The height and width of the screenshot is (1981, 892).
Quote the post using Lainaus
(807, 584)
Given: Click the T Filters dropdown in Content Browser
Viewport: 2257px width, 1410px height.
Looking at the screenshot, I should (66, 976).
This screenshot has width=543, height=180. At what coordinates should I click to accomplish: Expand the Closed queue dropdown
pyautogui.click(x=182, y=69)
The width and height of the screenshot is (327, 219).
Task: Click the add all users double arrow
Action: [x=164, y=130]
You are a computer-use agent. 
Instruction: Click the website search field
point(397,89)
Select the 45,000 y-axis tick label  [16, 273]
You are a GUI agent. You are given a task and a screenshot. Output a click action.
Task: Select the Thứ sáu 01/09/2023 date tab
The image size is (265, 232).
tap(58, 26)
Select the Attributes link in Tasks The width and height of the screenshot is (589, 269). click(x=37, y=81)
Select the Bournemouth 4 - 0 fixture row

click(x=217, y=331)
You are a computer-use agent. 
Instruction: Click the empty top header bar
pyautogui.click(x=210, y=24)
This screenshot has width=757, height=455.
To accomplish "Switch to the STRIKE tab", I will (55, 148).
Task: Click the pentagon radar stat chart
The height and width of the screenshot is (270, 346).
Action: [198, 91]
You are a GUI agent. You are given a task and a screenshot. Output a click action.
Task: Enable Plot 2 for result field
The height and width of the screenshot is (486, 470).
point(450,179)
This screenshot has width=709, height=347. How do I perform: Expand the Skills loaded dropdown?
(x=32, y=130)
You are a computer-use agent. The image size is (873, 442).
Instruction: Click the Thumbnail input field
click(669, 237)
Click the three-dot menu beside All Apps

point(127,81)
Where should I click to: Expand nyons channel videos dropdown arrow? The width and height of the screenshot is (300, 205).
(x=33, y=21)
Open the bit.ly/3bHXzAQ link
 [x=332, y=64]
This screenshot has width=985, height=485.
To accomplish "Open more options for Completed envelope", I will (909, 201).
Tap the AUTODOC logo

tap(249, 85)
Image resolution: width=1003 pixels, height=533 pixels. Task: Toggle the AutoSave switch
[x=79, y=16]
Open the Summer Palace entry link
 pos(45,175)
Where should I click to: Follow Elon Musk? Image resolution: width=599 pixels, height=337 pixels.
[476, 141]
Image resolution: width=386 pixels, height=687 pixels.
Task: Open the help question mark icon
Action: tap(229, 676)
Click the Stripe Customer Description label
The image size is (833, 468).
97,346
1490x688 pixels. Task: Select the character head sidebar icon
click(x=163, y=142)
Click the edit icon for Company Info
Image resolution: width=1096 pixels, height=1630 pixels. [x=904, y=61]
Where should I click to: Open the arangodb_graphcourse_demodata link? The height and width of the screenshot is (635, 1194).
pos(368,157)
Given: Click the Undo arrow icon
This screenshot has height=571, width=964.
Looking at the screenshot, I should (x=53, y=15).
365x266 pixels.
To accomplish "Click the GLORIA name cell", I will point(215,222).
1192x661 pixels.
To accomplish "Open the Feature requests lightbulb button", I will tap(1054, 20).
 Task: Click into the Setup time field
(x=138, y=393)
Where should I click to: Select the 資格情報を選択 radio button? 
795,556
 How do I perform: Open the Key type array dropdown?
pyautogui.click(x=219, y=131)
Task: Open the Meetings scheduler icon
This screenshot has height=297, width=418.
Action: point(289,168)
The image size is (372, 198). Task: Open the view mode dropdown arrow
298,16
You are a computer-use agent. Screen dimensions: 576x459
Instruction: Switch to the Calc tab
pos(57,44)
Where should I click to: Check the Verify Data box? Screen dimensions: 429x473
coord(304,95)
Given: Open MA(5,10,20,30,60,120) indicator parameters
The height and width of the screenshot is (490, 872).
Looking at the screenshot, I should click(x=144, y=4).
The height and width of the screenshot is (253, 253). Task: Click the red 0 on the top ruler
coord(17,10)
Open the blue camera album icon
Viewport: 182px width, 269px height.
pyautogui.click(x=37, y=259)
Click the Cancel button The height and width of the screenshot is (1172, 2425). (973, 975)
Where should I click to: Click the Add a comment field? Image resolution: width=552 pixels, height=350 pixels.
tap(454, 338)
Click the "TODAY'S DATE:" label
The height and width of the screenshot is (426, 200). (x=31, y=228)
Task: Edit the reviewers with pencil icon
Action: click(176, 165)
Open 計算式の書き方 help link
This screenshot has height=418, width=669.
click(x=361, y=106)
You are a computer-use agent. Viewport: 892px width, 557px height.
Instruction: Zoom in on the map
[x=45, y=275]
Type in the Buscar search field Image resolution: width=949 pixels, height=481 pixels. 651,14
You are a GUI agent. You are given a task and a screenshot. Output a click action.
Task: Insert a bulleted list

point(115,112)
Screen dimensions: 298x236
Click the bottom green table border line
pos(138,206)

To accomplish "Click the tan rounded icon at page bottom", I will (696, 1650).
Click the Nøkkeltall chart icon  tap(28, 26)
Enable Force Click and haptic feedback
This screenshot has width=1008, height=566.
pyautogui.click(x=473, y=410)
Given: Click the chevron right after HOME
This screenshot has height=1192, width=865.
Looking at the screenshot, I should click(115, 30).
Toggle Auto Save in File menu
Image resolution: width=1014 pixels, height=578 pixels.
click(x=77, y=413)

===============

Look back at the entries above. Retype the line with "This screenshot has width=543, height=180.", the line with "Task: Click the pentagon radar stat chart", and all lines in between.

This screenshot has width=543, height=180. At what coordinates should I click to accomplish: Expand the Closed queue dropdown
pyautogui.click(x=182, y=69)
The width and height of the screenshot is (327, 219).
Task: Click the add all users double arrow
Action: [x=164, y=130]
You are a computer-use agent. 
Instruction: Click the website search field
point(397,89)
Select the 45,000 y-axis tick label  [16, 273]
You are a GUI agent. You are given a task and a screenshot. Output a click action.
Task: Select the Thứ sáu 01/09/2023 date tab
The image size is (265, 232).
tap(58, 26)
Select the Attributes link in Tasks The width and height of the screenshot is (589, 269). click(x=37, y=81)
Select the Bournemouth 4 - 0 fixture row

click(x=217, y=331)
You are a computer-use agent. 
Instruction: Click the empty top header bar
pyautogui.click(x=210, y=24)
This screenshot has width=757, height=455.
To accomplish "Switch to the STRIKE tab", I will (55, 148).
Task: Click the pentagon radar stat chart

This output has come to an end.